Kent Nagano and the OSM strive to put old wine in new bottles when it comes to attracting audiences to a classical music festival. This year’s Virée featured not only new music commissions but also music for silent film and organ, saxophone quartet, Indian ragas, and everything in between.

The opening night performance of the Virée classique in Olympic Park’s Esplanade Financière Sun Life

With something for everyone, this year’s festival broke attendance records. The opening night concert on August 5 at Olympic Park’s Esplanade Financière Sun Life featured highlights from Bizet’s Carmen, costumes and flamenco dancers included. An estimated 45,000 people attended the free, open-air concert. Moreover, over 25,000 people attended the thirty concerts in the Place des Arts on August 7 and 8.

Nagano cannot be happier about the record-breaking attendance. “What especially pleases everyone is that we’ve seen more families than we’ve ever had in the past.”
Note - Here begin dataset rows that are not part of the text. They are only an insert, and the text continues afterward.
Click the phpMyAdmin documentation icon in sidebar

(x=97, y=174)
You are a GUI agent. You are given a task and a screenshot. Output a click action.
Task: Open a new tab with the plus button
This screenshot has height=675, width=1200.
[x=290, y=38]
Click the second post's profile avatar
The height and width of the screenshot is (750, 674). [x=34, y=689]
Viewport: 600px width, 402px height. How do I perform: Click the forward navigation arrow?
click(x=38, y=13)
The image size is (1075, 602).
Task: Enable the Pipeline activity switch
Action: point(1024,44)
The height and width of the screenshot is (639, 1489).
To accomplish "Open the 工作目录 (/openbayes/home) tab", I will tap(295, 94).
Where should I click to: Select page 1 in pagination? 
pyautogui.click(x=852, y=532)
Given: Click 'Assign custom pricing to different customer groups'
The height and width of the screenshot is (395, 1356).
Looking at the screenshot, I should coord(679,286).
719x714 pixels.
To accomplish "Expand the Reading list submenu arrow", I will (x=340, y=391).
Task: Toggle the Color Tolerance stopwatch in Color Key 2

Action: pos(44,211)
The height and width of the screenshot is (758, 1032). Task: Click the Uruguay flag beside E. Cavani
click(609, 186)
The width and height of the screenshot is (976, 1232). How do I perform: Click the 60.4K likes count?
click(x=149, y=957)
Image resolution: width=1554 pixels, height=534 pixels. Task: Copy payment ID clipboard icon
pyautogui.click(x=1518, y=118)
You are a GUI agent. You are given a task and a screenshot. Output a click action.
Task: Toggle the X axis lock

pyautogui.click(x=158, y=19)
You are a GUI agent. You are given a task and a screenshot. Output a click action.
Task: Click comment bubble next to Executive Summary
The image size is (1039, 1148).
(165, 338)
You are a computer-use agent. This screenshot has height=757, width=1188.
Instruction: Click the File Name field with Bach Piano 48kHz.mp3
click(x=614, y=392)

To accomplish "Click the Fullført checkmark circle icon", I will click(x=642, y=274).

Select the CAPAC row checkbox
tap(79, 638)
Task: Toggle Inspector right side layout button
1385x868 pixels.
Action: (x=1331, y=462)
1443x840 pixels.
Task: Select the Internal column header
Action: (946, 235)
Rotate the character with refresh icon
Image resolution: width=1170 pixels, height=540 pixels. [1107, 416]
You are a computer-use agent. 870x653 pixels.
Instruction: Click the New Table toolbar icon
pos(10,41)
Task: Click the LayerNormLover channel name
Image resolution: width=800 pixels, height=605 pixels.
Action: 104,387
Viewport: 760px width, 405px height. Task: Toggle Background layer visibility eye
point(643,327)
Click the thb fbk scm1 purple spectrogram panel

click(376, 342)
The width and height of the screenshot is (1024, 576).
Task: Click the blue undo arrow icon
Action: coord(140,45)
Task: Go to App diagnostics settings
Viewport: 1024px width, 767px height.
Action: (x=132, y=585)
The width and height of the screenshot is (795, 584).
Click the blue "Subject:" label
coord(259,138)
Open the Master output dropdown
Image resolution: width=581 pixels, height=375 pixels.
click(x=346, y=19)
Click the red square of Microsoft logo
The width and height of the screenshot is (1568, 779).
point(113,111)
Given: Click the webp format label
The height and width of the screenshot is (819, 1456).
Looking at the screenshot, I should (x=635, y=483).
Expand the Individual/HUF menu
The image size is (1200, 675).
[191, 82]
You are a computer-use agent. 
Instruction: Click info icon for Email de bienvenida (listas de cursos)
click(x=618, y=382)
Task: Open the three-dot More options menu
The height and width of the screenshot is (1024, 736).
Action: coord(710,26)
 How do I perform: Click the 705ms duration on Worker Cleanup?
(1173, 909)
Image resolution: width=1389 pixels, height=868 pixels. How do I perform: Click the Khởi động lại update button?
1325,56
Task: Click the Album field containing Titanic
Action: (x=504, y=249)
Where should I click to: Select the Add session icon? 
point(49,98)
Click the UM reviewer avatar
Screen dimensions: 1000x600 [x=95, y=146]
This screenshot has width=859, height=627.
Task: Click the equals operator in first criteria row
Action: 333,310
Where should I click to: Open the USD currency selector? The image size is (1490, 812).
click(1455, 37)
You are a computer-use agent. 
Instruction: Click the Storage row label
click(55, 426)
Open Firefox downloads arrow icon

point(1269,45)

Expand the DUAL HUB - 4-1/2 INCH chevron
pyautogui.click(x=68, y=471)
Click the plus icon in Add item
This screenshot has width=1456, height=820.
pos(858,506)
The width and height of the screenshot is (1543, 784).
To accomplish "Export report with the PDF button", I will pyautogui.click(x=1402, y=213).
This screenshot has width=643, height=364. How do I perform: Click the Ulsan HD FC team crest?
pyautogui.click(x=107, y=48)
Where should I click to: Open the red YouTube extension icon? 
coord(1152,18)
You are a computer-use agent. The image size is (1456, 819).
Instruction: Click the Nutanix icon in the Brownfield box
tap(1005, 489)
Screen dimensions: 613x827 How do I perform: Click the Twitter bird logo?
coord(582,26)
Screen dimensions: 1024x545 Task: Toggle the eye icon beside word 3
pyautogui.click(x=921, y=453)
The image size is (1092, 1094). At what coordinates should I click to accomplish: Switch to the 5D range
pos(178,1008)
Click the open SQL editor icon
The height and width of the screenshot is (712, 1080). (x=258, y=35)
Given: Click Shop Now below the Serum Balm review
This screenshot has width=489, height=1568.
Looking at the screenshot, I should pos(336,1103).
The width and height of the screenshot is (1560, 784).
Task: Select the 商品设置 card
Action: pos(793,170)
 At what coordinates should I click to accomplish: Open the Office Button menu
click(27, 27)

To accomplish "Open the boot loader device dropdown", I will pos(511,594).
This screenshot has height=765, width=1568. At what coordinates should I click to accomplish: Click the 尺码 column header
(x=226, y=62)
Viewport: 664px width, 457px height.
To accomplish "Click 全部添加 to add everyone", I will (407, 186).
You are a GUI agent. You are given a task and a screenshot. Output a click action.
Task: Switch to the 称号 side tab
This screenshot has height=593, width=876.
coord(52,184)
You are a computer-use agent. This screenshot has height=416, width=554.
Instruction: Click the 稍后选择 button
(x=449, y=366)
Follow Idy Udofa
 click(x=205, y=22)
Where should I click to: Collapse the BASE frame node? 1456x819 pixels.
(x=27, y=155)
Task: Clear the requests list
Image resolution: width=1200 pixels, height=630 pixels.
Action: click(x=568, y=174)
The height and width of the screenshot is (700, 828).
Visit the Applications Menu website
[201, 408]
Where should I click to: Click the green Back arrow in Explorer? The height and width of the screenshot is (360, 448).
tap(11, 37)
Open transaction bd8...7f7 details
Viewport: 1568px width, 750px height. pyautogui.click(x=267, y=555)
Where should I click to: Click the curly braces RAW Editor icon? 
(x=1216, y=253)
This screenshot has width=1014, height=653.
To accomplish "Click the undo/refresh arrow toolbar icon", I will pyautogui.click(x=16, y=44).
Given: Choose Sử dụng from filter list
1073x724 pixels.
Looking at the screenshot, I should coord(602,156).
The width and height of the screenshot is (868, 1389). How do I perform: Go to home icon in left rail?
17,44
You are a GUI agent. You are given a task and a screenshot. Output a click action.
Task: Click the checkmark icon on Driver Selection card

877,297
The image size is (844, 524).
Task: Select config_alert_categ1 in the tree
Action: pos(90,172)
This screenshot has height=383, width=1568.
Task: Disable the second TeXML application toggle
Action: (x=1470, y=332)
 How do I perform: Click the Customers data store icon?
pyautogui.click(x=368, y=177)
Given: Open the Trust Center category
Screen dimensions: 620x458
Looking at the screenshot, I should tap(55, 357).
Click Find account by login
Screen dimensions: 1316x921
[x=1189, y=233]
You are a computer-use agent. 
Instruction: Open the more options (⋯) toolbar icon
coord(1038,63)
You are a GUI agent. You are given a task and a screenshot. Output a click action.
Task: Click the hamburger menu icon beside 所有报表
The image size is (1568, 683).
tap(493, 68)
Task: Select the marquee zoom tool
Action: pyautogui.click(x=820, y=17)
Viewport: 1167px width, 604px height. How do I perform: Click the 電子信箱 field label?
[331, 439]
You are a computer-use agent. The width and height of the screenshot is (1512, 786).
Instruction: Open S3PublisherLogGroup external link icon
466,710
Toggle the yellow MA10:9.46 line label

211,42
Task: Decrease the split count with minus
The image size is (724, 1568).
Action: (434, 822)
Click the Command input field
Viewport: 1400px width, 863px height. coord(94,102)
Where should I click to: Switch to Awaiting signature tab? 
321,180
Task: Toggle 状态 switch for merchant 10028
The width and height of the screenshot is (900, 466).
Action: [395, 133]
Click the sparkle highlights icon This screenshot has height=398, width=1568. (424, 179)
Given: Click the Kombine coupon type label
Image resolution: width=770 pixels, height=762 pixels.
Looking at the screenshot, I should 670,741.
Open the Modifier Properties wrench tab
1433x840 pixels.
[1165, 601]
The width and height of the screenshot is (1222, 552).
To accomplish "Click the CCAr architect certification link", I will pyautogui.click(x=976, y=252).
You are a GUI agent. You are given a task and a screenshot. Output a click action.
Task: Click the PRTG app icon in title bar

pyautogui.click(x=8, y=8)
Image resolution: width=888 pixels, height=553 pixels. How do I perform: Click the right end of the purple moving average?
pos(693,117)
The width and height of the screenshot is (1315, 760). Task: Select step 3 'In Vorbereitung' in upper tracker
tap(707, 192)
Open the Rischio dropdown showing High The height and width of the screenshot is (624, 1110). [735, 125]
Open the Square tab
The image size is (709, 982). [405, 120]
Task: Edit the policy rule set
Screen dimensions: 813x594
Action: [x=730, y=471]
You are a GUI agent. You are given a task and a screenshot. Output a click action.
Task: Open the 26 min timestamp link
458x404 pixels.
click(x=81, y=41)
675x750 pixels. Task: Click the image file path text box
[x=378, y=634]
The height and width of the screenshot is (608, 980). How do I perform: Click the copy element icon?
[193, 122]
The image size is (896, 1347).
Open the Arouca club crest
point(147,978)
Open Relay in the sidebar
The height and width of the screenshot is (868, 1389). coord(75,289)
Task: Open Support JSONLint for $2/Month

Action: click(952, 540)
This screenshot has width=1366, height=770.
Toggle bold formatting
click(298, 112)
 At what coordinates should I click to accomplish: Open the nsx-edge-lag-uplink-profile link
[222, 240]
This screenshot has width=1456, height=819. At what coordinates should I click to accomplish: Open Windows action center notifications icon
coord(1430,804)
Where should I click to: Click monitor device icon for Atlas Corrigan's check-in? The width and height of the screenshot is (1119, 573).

One concert featured OSM organist in residence Jean-Willy Kunz performing Saint-Saën’s Carnival of the Animals on the Maison symphonique’s state of the art Grand Orgue Pierre-Béique. In addition to the performance of this beloved child-friendly piece, projections of artwork and readings of poetry from the École Buissonnière were featured.

Ultimately, Kent Nagano and the OSM recognize the importance of risk-taking when it comes to establishing an international classical music festival in the twenty-first century.

“We love this idea of classical music as a risk. You’re going to have a possible collision or bump into something or somebody you didn’t know before. We like to have every Virée classique be a surprise.”


Michael San Gabino’s travel to Montréal was sponsored by the OSM and festival Virée classique.